Pasar, menurut Goenawan Mohamad dalam Catatan Pinggir 4 (Jakarta: PT. Temprint, 2012, hlm. 385) adalah sebuah drama zaman kita. Kata itu bukan lagi menunjukkan suatu tempat berjual-beli. Ia sudah identik dengan kegiatan jual-beli itu sendiri, yang melintasi letak, melampaui batas.
Bahkan pasar telah telah menjadi semacam energi yang ajaib, dan kapitalisme mengubah dunia dan membangun mitos-mitosnya dengan itu. Bertolt Brecht benar: bukan komunisme, melainkan kapitalismelah yang radikal. Pasar meruntuhkan pelbagai hal, menumbuhkan pelbagai hal. Â
Pada suatu hari di bulan September 2017, aku pergi berbelanja kebutuhan dapur sendiri ke pasar karena istri kurang sehat. Ikan nila, kacang panjang, bumbu masak, buah semangka, kacang koro, semuanya tersedia di pasar tua ini, Pusat Pasar Kabanjahe.
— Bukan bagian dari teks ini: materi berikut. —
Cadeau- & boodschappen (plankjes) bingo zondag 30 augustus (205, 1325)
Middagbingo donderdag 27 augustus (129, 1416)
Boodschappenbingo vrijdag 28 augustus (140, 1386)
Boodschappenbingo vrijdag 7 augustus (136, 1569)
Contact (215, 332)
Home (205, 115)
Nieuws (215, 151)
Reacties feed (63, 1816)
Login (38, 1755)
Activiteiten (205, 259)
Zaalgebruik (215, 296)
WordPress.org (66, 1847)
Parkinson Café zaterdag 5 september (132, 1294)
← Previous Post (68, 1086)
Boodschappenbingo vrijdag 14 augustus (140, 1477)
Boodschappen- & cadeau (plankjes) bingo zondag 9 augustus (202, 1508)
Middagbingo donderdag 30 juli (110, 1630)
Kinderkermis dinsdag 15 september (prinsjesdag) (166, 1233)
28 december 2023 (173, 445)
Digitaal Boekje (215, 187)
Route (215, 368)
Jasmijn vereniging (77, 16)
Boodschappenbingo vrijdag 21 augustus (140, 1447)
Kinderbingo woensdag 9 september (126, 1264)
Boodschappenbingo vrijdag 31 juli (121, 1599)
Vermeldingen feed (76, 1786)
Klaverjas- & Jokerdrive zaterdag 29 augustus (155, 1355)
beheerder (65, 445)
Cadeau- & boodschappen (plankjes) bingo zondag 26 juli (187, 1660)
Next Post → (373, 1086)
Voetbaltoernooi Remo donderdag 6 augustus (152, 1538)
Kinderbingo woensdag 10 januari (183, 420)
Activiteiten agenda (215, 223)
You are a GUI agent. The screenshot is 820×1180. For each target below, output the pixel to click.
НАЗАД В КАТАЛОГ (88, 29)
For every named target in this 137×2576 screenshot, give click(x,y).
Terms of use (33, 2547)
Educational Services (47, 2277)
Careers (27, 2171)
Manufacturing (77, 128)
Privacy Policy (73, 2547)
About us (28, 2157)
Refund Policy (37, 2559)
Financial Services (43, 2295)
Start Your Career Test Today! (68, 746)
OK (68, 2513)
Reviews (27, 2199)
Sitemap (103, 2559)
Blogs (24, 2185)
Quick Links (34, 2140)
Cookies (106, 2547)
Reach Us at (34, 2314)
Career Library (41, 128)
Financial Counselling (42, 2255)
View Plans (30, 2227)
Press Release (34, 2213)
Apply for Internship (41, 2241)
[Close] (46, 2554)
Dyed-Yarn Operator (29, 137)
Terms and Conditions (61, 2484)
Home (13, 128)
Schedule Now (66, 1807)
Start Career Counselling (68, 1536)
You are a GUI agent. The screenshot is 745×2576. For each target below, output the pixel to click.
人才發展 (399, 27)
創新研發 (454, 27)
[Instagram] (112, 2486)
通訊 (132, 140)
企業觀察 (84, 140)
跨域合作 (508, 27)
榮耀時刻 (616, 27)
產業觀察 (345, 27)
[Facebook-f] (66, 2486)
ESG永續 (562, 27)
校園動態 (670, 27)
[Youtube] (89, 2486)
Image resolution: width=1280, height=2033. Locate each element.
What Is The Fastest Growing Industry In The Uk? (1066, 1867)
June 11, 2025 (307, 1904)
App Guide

Sebagian hal yang mencirikan perbedaan kelas para pembeli yang berduyun-duyun dalam kerumunan terlihat dari cantiknya riasan muka, wangi parfum yang semerbak, pakaian yang dikenakan serta banyaknya barang belanjaannya.
Tapi satu hal yang pasti, seluruhnya harus tetap rela terciprat lumpur yang sama, lumpur yang juga menciprat silusuh dan sedikit belanjaannya. Sedikit atau banyak lumpur yang terciprat tergantung kemampuan dan kejelian memilih pijakan, jelas sekali tidak tergantung penampilan si pembeli.
Hampir di setiap tempatku berbelanja, aku bertemu orang-orang yang kukenal, hampir semuanya ibu-ibu, dan sebagian besar adalah kenalan sejak masa kecil. Maklum saja, tempat tinggalku adalah kampung kecil dan kami semua tumbuh besar disini, hanya saja saya jarang berbelanja.
Setiap orang mempunyai hak yang sama, tak perlu menundukkan kepala kepada pembeli yang wangi, yang berpakaian rapi dan banyak belanjaannya.
Kau bebas berbuat apa saja sepanjang dalam koridor hukum. Tapi kalau kau tidak punya uang, engkau lumpuh tak bergerak. Engkau bebas membeli apa yang kau suka, tapi kalau kau tidak punya uang engkau cukup menonton saja. Ini pun salah satu kemenangan demokrasi.
Teriakan penjual ikan menyadarkanku dari lamunan, "Bang, ini ikannya!" teriaknya. Lalu berteriak pula tukang beca pengangkut barang dari belakang, "Awas Beca!", maka jebret! lumpur pun menciprati celana setelan cutbray terbaik yang kupunya, karena aku berbelanja ke pasar langsung sepulang ibadah di gereja.